*TRY IT:* Only one stretch of the data below is wanted: the lines starting at the one with "You are a GUI" and ending at the one with "Task: Close the aircraft photo with the X", both included, given again exactly.

*RECORDS PROVIDED:*

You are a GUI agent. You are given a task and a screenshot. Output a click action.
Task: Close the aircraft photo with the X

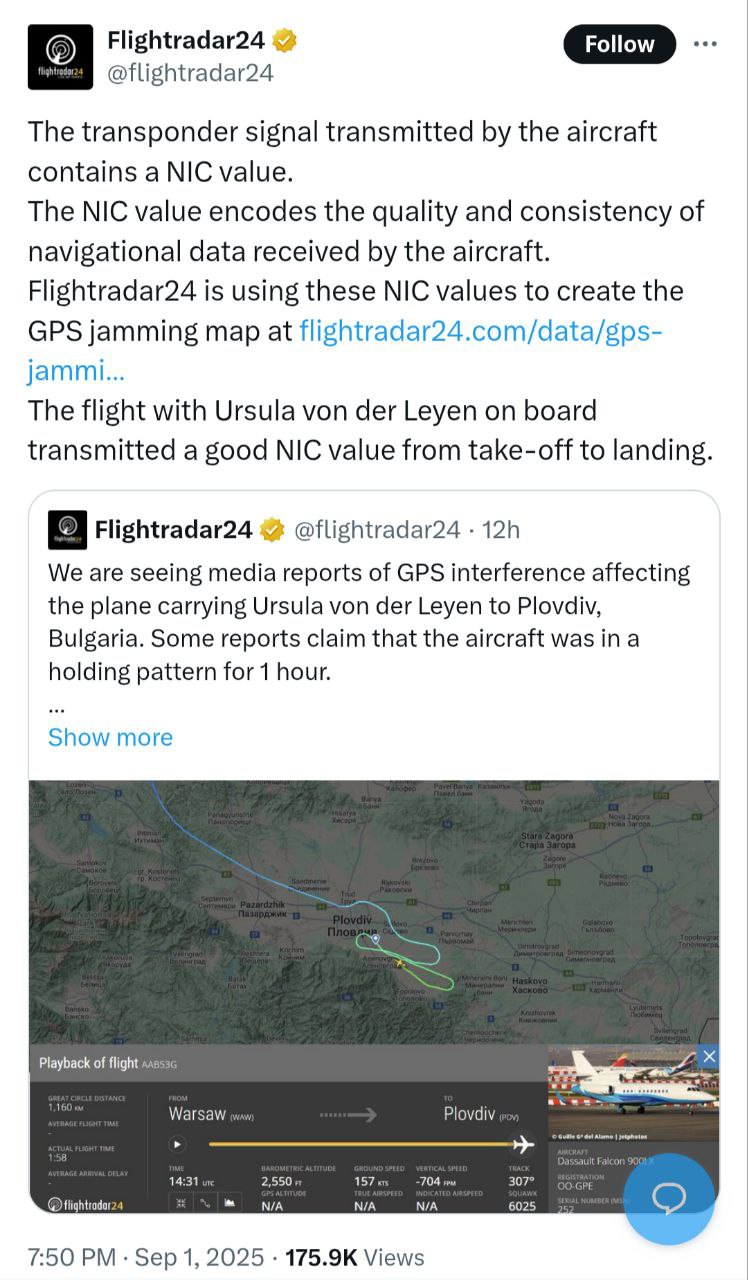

--

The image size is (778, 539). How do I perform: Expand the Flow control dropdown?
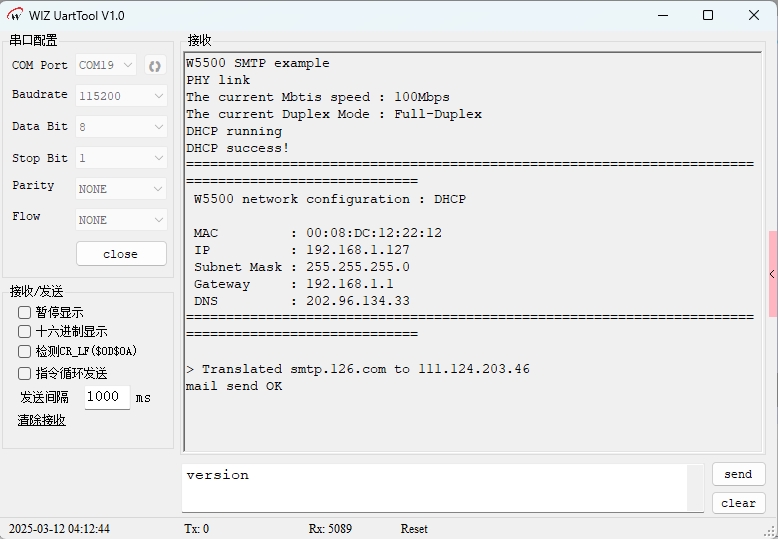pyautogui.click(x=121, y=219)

* * *

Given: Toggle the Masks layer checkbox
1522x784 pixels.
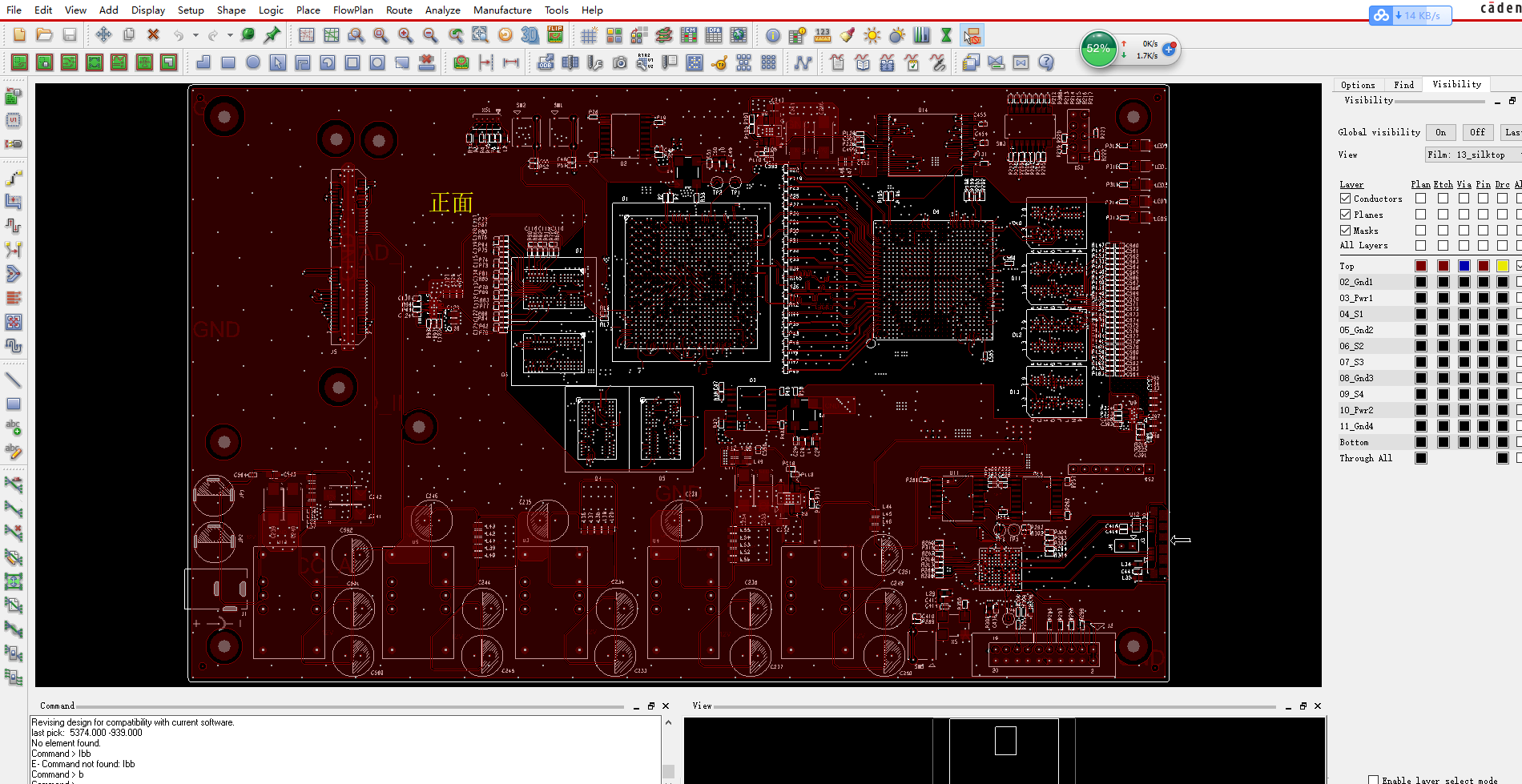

*WRITTEN SOLUTION:*
You are a GUI agent. You are given a task and a screenshot. Output a click action.
Task: Close the aircraft photo with the X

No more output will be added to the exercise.